- **Supplied material**
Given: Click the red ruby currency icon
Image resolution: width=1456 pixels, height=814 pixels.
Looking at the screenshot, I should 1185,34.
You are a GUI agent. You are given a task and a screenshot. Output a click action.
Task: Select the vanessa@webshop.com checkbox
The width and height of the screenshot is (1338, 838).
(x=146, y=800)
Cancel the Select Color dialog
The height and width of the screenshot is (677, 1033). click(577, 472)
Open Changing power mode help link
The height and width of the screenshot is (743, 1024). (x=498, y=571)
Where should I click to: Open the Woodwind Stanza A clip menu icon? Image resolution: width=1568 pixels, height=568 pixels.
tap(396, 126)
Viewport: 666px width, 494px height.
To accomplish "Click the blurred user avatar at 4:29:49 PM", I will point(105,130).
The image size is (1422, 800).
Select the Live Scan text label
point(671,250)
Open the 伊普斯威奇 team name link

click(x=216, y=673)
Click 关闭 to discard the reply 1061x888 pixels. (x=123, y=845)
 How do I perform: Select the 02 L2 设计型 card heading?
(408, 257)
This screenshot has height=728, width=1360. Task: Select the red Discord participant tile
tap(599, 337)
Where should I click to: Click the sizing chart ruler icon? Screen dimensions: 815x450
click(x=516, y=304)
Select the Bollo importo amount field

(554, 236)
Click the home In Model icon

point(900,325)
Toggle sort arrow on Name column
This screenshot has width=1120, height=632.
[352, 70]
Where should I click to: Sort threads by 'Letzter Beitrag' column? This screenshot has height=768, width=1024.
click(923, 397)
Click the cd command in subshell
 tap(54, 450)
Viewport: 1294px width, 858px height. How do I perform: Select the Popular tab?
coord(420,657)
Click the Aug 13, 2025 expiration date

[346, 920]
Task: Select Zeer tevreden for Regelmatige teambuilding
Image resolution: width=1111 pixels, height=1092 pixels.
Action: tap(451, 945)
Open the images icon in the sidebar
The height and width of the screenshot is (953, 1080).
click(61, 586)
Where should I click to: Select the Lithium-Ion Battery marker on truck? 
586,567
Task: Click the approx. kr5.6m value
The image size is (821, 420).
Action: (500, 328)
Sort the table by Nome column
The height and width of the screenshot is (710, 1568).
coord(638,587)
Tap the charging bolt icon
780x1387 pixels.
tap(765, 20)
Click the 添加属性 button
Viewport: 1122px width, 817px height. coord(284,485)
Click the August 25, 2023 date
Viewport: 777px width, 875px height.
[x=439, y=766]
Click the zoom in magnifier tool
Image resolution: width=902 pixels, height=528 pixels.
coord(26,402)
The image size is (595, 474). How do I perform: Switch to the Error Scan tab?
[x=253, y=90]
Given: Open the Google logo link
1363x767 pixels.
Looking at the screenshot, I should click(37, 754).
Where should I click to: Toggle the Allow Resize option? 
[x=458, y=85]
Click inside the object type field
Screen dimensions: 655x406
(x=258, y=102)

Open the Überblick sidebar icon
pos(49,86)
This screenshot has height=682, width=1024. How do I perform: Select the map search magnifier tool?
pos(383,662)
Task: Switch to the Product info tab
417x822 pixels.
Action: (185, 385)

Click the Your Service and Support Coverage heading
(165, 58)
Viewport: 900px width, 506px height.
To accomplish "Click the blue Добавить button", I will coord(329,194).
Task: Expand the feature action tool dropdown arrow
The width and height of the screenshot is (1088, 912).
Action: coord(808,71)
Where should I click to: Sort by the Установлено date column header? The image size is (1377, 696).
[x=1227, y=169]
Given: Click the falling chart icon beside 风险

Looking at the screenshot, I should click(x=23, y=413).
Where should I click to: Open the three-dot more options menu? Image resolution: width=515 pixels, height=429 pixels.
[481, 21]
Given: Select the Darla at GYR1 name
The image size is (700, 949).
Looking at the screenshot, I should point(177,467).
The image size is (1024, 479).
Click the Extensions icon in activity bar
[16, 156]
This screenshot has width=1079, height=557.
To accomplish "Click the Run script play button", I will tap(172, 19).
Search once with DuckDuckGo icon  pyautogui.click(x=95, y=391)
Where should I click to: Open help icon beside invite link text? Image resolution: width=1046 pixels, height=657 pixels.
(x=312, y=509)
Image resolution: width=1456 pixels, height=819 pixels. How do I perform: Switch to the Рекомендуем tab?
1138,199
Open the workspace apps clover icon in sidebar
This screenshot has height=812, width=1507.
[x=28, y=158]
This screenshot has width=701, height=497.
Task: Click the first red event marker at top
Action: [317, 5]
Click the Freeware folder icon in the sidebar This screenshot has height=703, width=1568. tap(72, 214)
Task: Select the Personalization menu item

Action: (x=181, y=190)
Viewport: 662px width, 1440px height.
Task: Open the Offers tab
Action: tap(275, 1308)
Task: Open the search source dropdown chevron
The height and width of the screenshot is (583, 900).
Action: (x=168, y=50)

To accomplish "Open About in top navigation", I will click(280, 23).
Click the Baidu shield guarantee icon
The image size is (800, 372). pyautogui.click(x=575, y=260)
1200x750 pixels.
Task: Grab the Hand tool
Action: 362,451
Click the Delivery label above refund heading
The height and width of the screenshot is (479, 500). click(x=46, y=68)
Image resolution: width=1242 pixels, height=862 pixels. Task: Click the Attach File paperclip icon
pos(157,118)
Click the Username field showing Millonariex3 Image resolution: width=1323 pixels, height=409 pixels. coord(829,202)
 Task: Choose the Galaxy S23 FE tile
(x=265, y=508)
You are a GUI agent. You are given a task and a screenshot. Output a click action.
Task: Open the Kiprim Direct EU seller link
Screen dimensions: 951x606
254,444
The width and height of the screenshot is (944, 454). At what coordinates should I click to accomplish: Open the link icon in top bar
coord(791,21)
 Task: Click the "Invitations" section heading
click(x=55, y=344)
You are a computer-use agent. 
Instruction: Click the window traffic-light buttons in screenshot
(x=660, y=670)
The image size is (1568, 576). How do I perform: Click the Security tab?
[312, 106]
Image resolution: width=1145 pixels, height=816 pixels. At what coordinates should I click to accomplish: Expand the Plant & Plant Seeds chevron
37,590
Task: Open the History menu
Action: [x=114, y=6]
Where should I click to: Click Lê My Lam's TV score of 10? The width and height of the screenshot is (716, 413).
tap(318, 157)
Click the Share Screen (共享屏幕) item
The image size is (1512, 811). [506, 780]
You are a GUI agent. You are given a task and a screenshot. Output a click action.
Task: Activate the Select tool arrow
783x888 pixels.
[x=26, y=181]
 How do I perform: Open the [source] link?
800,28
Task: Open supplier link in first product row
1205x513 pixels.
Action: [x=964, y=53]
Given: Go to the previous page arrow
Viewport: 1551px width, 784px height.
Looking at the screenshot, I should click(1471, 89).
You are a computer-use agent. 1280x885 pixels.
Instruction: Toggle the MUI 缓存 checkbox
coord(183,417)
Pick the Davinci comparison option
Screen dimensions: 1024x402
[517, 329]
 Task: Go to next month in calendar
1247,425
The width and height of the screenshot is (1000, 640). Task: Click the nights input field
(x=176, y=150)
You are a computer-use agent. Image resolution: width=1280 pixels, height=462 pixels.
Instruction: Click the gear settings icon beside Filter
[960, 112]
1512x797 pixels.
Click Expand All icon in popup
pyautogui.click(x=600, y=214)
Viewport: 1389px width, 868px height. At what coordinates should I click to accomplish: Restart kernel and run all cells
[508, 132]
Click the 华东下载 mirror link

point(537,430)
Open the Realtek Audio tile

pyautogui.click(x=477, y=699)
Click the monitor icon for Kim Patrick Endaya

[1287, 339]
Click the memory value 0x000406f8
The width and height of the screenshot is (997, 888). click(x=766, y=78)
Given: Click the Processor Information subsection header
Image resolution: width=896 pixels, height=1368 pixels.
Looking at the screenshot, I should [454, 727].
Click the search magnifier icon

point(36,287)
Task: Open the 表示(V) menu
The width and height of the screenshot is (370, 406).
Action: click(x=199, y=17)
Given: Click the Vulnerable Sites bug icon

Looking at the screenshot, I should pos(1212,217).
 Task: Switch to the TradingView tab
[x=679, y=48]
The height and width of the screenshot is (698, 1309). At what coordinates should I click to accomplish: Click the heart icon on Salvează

- **Work to be completed**
Return every line holding the word "dropdown" from the records.

- **Answer area**
Task: Expand the feature action tool dropdown arrow
Task: Open the search source dropdown chevron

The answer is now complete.